# Some pictures of Goliath



## NyckaTiel (Nov 23, 2012)

This is my first new baby since being a stable adult for a few years, I did not want to start my flock without owning a home for them! 

Just got.Goliath on Thursday and.we are already bonding, he is supposed to be 10 weeks and weaned. And oh boy is he just a little ham! 

Thanks for reading Nyck

Anyone know his mutation?


----------



## bassamgaillany (Nov 16, 2012)

Wow, he is very nice. How old is he ?


----------



## NyckaTiel (Nov 23, 2012)

He is supposed to be 10 weeks. 

Sent from my SAMSUNG-SGH-I727 using Tapatalk 2


----------



## xoxsarahxox (Dec 13, 2010)

He's gorgeous!!!!  he is a pied.


----------



## NyckaTiel (Nov 23, 2012)

Ok I thought Pied was correct. I have been put of the game for such a long time, and there are a ton of mutations and variations I haven't seen, like the dominant silver!?!?!?! Thats amazing! I fell for this little one when he hopped on me! 

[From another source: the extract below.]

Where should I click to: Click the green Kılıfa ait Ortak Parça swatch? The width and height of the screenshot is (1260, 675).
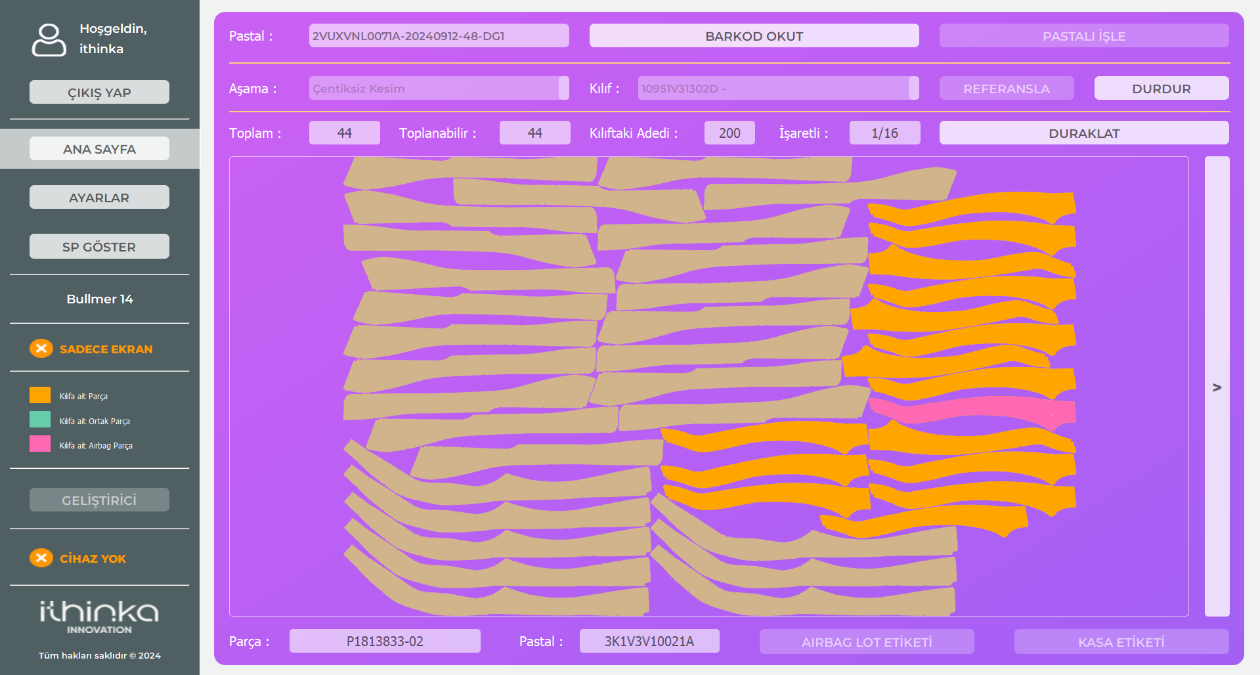[40, 420]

Sent from my SAMSUNG-SGH-I727 using Tapatalk 2


----------



## moonchild (Jul 29, 2012)

Goliath is absolutely adorable! Congrats.


----------



## adellelauren (Jan 14, 2012)

Beautiful Pied.


----------



## Jony N Me (Sep 20, 2012)

Beautiful bird ! Love the name too


----------



## JaimeS (Nov 28, 2011)

What a cutie!


----------



## Korvia (Aug 3, 2012)

awww too cute!


----------



## NyckaTiel (Nov 23, 2012)

Thanks everyone! He is a ham! Loves attention, I'm afraid of overdoing it. I don't want to make him completely dependant, if that's possible. 
Taking some time to go and pick him up a birdie gym for the bar. I think he will love it!


----------



## djones67 (Oct 2, 2012)

What a beauty he is


----------



## eduardo (Jan 27, 2012)

Goliath is a beautiful tiel, he is a lucky bird too!


----------